À l’échelle planétaire, le même principe est appliqué : différents appareils, entreprises, gouvernements et agences internationales sont impliqués dans le fonctionnement d’Internet et interagissent entre eux. Qui, au fond, décide si nous avons le droit de naviguer sur Internet ou non ? Un gouvernement a-t-il les moyens techniques de couper Internet sur son territoire ? Ces questions ne sont pas sans rappeler le débat en cours aux États-Unis sur la question de la neutralité de l’Internet, concept selon lequel tout le monde devrait avoir accès au même réseau sans aucune discrimination, notamment sur la capacité de payer.
En conclusion
Je m’arrête ici, préférant laisser les idées incomplètes plutôt que confuses.

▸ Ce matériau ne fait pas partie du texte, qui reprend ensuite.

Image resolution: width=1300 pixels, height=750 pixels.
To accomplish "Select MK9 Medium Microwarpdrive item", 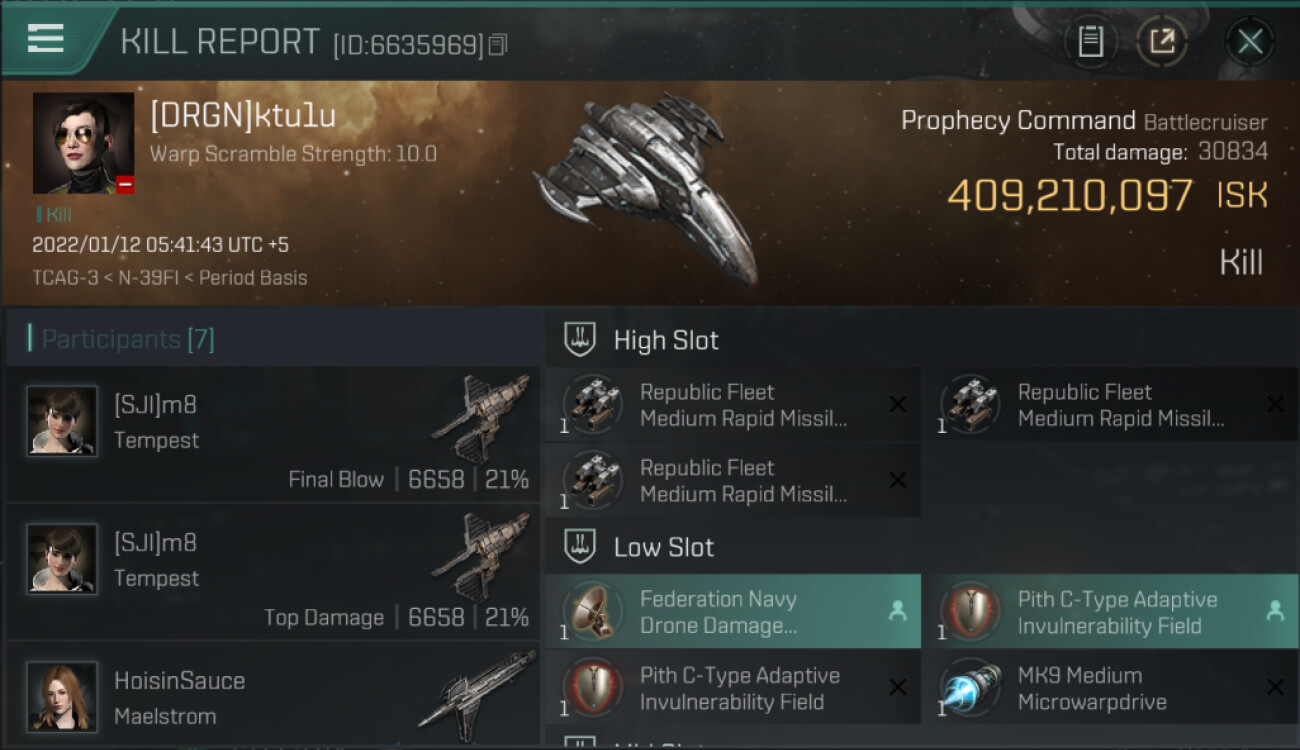I will (x=1110, y=687).

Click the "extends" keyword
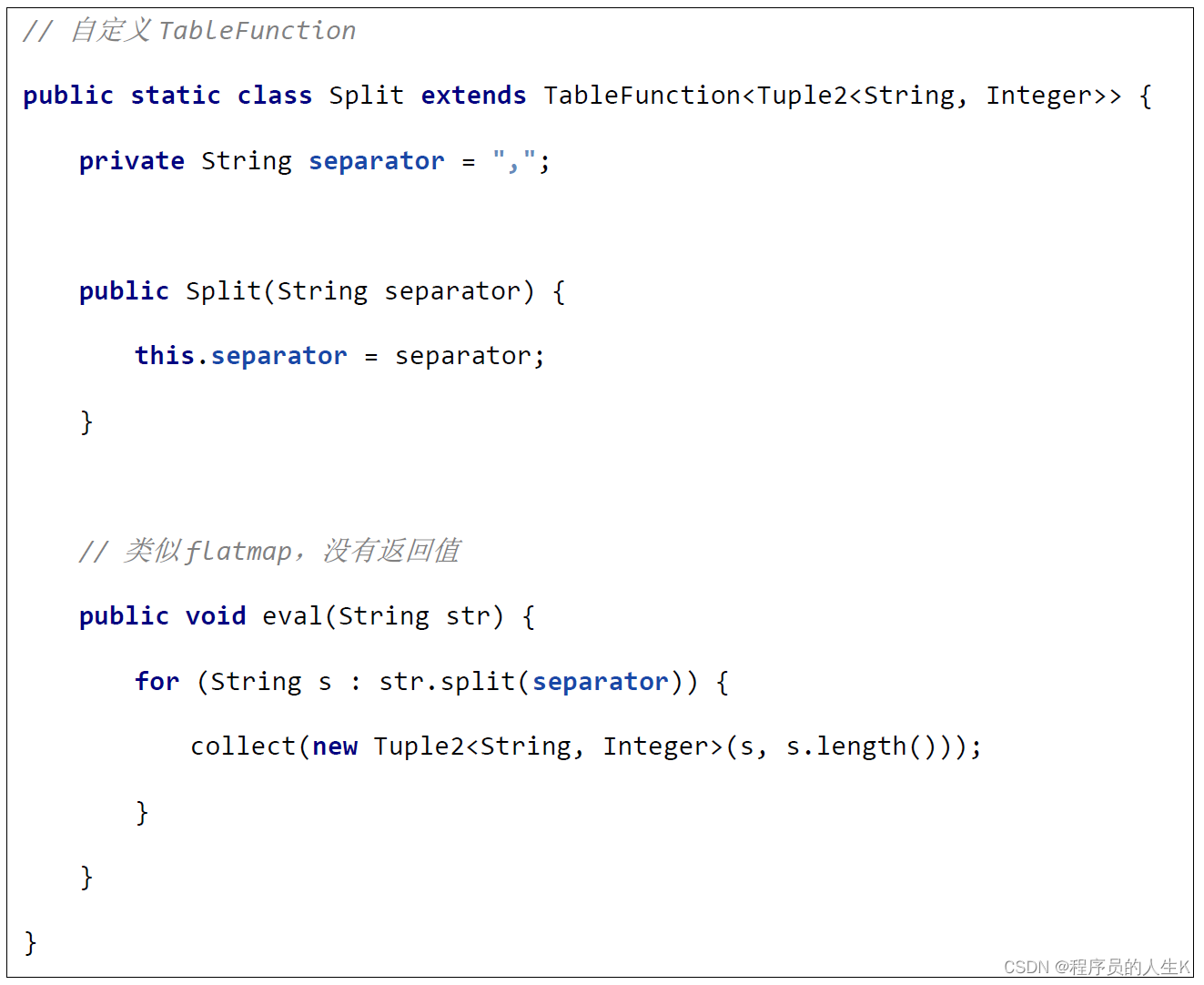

Apprendre la programmation informatique me semble un moyen idéal d’améliorer sa compréhension de plusieurs enjeux pour lesquels la dimension technologique est inévitable. Les exemples que j’ai donnés ont dépassé le stade des brèves technologiques qui n’intéressent que les geeks : ils illustrent de véritables enjeux sociaux qui nous concernent tous. Reste à voir si on pourrait être déroutés en réinterprétant certains enjeux, comme des conflits internationaux par exemple, en ajoutant cette dimension technologique. J’ai le sentiment que oui, mais j’ai encore de la difficulté à mettre des mots sur cette intuition.